_Problem description_
Repeat every entry exactly as given.

_Data to process_
----
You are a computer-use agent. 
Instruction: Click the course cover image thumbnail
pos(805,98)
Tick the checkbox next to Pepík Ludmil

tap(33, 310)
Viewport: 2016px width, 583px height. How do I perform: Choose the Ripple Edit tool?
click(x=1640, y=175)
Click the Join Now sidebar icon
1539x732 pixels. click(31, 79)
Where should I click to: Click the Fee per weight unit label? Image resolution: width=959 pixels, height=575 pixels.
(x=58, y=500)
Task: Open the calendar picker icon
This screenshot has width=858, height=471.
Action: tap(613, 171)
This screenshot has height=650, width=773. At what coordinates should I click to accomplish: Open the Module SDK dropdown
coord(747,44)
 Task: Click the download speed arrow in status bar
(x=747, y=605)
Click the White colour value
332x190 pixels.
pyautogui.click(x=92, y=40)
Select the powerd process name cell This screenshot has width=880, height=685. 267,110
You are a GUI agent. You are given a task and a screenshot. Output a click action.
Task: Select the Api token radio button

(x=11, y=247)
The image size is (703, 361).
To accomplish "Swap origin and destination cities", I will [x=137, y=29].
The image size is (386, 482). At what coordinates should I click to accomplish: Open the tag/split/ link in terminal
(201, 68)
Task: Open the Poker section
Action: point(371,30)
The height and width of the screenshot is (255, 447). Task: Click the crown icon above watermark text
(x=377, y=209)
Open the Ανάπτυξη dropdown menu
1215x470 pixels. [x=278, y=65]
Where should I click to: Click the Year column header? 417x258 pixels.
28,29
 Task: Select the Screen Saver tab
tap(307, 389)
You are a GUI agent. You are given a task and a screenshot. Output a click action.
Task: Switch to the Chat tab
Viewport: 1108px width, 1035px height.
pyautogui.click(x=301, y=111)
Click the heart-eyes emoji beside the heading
----
_Task result_
You are a computer-use agent. 
Instruction: Click the course cover image thumbnail
pos(805,98)
Tick the checkbox next to Pepík Ludmil

tap(33, 310)
Viewport: 2016px width, 583px height. How do I perform: Choose the Ripple Edit tool?
click(x=1640, y=175)
Click the Join Now sidebar icon
1539x732 pixels. click(31, 79)
Where should I click to: Click the Fee per weight unit label? Image resolution: width=959 pixels, height=575 pixels.
(x=58, y=500)
Task: Open the calendar picker icon
This screenshot has width=858, height=471.
Action: tap(613, 171)
This screenshot has height=650, width=773. At what coordinates should I click to accomplish: Open the Module SDK dropdown
coord(747,44)
 Task: Click the download speed arrow in status bar
(x=747, y=605)
Click the White colour value
332x190 pixels.
pyautogui.click(x=92, y=40)
Select the powerd process name cell This screenshot has width=880, height=685. 267,110
You are a GUI agent. You are given a task and a screenshot. Output a click action.
Task: Select the Api token radio button

(x=11, y=247)
The image size is (703, 361).
To accomplish "Swap origin and destination cities", I will [x=137, y=29].
The image size is (386, 482). At what coordinates should I click to accomplish: Open the tag/split/ link in terminal
(201, 68)
Task: Open the Poker section
Action: point(371,30)
The height and width of the screenshot is (255, 447). Task: Click the crown icon above watermark text
(x=377, y=209)
Open the Ανάπτυξη dropdown menu
1215x470 pixels. [x=278, y=65]
Where should I click to: Click the Year column header? 417x258 pixels.
28,29
 Task: Select the Screen Saver tab
tap(307, 389)
You are a GUI agent. You are given a task and a screenshot. Output a click action.
Task: Switch to the Chat tab
Viewport: 1108px width, 1035px height.
pyautogui.click(x=301, y=111)
Click the heart-eyes emoji beside the heading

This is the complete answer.